Like many foods, much of what we consider to be Russian originated in the Kievan Rus – the predecessor state to the eastern Slavic nations.  I think that’s what makes Putin’s war that much more personal.   In the west, we like to categorize things binarily: good vs. evil, black vs. white, Ukraine vs. Russia.  In truth, the roots of this latest conflict are far more complex than what most of us perceive.  Many Ukrainians speak Russian as their mother tongue, and though Putin believes otherwise, they consider themselves Ukrainian before anything else.

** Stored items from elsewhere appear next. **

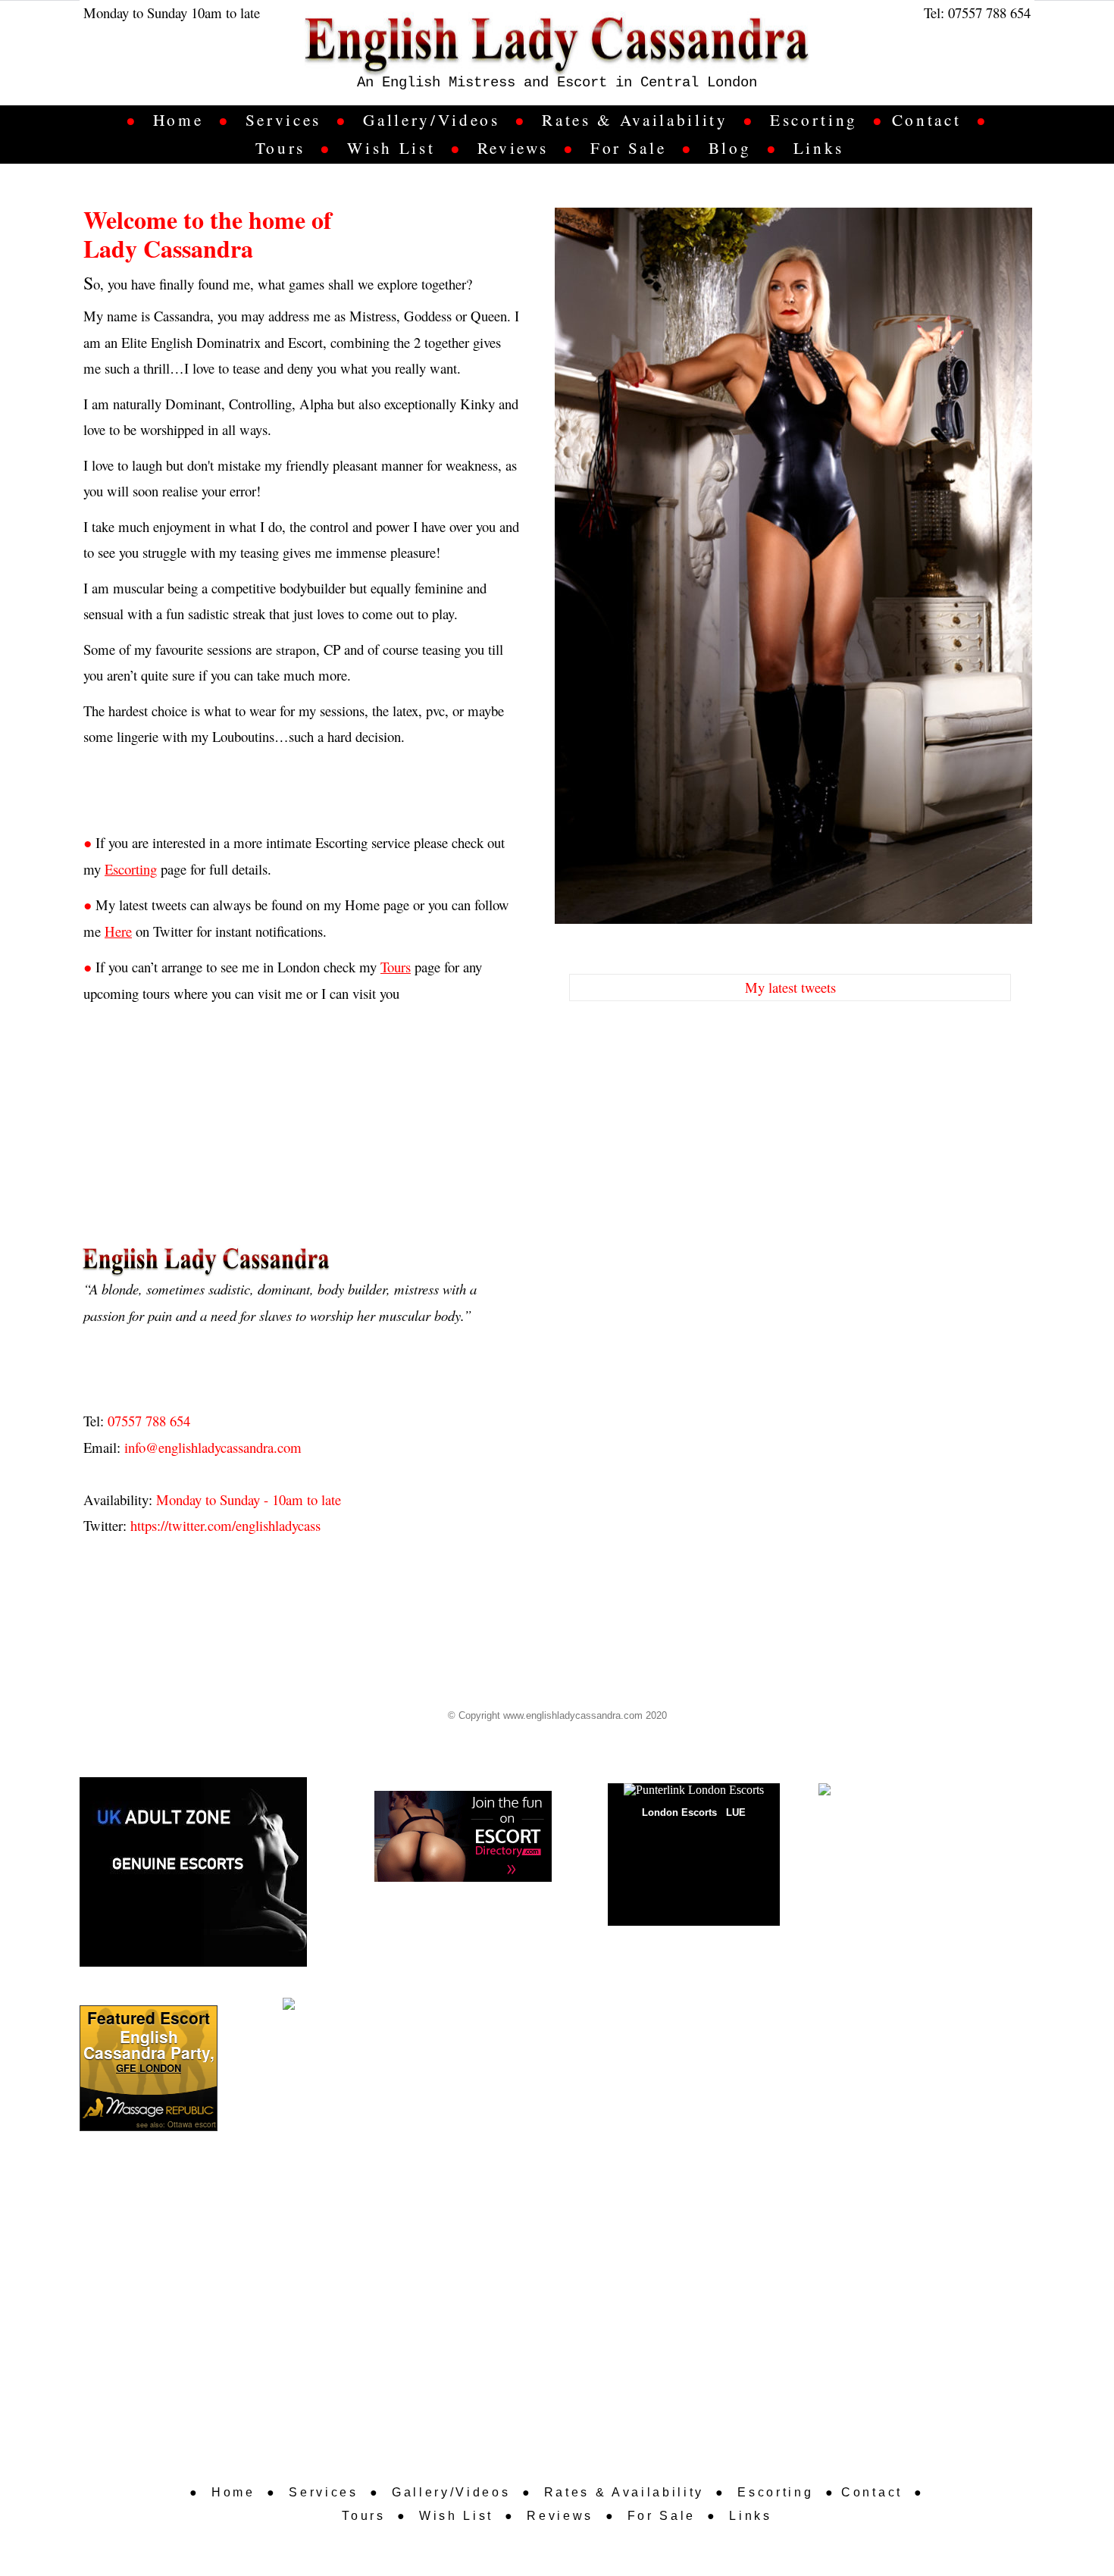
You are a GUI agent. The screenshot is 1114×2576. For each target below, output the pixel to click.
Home (178, 119)
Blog (730, 147)
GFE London (148, 2068)
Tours (280, 147)
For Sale (628, 147)
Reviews (513, 147)
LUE (736, 1812)
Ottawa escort (191, 2124)
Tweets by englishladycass (635, 1037)
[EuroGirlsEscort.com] (874, 1789)
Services (283, 119)
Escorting (814, 119)
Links (818, 147)
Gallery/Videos (431, 119)
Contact (927, 119)
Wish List (391, 147)
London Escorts (679, 1812)
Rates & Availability (635, 119)
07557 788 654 (989, 12)
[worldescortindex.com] (342, 2004)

The Holodomor memorial in Kyiv commemorating the victims of the Terror—Famine—Genocide perpetrated by Stalin, who sought to industrialize and consolidate agriculture by force. The initiative affected agriculture throughout all of the USSR, but hit Ukraine particularly hard as it was the breadbasket of the Soviet Union. It’s estimated that between 5 to 7 million Ukrainians perished.

My heart breaks for the people of Ukraine.  They’re fighting against overwhelming odds.  I am profoundly proud of my wife’s people.  And many weeks into the latest stage of the war, I, like many others, am genuinely surprised at their wherewithal. 

I believe that Putin has already lost this war.  He just doesn’t know it yet.  The question of whether he will drag Ukraine down with him is another matter.  I hope I can visit Ukraine, soon, this time to a nation rebuilding and redefining itself.